- [EXERCISE TASK A] Set down the stretch of the post about the monument at Poston from "We know of the" through "the American dream.", word for word.

-- Start of DOCUMENT EXCERPT --

The monument at Poston |
Because we stopped at that monument in the desert one breezy winter day, I’ve become better aware of a part of our history that was previously unfamiliar to me. I see connections between then and now that will hopefully help me be more open to personal growth.
For the first Japanese immigrants to America, assimilation wasn’t easy. They willingly worked at the hardest, heaviest tasks so the next generation could have a better life.The majority of the 120,000 Japanese living on our West Coast had been born in this country. But even citizenship didn’t protect this group of Americans from the racism, fear, and hysteria that swept the country after Japan attacked Pearl Harbor. Like other groups (the Irish, the Chinese, and more) who’d come to these shores looking for a better life, the Japanese in America endured prejudice and mistreatment.
We know of the great oppressions which marked the early years of our nation. Native Americans who lived here long before the first immigrants came to these shores experienced the theft of lands and life and dignity. Africans were stolen from their homelands to live as slaves here and in other places. Descendants of these oppressed peoples struggle even now for a share in the American dream.
Waves of people still seek refuge in this country. Vietnamese and other Southeast Asian peoples arrived following the Vietnam conflict. People come from the Middle East and Africa. A great influx of people continues from south of our border. All of these hope to find freedom from poverty, from religious persecution, or from political savagery. Their children and grandchildren benefit from their struggles. This is true in my own “salad bowl” family: http://rainsongpress.blogspot.com/2010/10/our-salad-bowl-nation.html
Let’s go back to the unfair treatment of Japanese Americans during World War II. Previous posts on the subject (above, first paragraph) tell of the obvious wrongs that were done, and the apology made 40 years later by America’s Commander-in-Chief President Ronald Reagan. But in 1941-2, the wrongs were not so obvious.
Speaking of that time years later, my father shared the sentiments of many contemporaries. “I don’t think our government was out of line. You know those Japanese all look alike, they talk alike, and you can’t tell which is which. And they (Japan) had done such a dastardly deed that we just had to do that.”

-- End of DOCUMENT EXCERPT --

- [EXERCISE TASK B] Rewrite the whole listing below with "screenshot" changed to "capture" wherever it occurs, keeping every other character as it is. Leave the pictures out of your answer.

-- Start of DATASET ROWS --

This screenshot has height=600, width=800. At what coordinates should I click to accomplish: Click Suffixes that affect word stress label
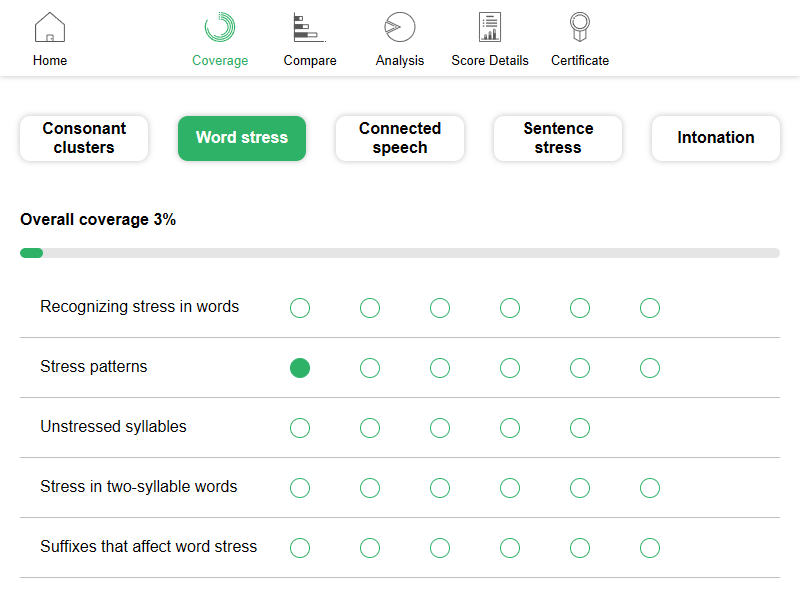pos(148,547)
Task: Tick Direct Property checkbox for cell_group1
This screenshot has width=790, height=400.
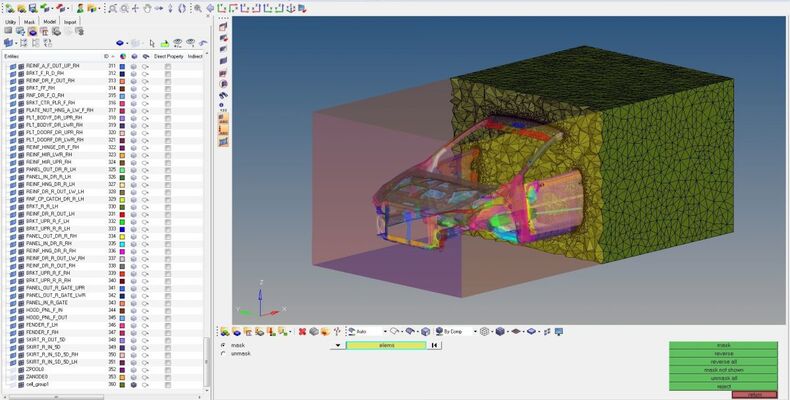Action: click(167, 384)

-- End of DATASET ROWS --

- [COMPLETE RESPONSE A]
We know of the great oppressions which marked the early years of our nation. Native Americans who lived here long before the first immigrants came to these shores experienced the theft of lands and life and dignity. Africans were stolen from their homelands to live as slaves here and in other places. Descendants of these oppressed peoples struggle even now for a share in the American dream.

- [COMPLETE RESPONSE B]
This capture has height=600, width=800. At what coordinates should I click to accomplish: Click Suffixes that affect word stress label
pos(148,547)
Task: Tick Direct Property checkbox for cell_group1
This capture has width=790, height=400.
Action: click(167, 384)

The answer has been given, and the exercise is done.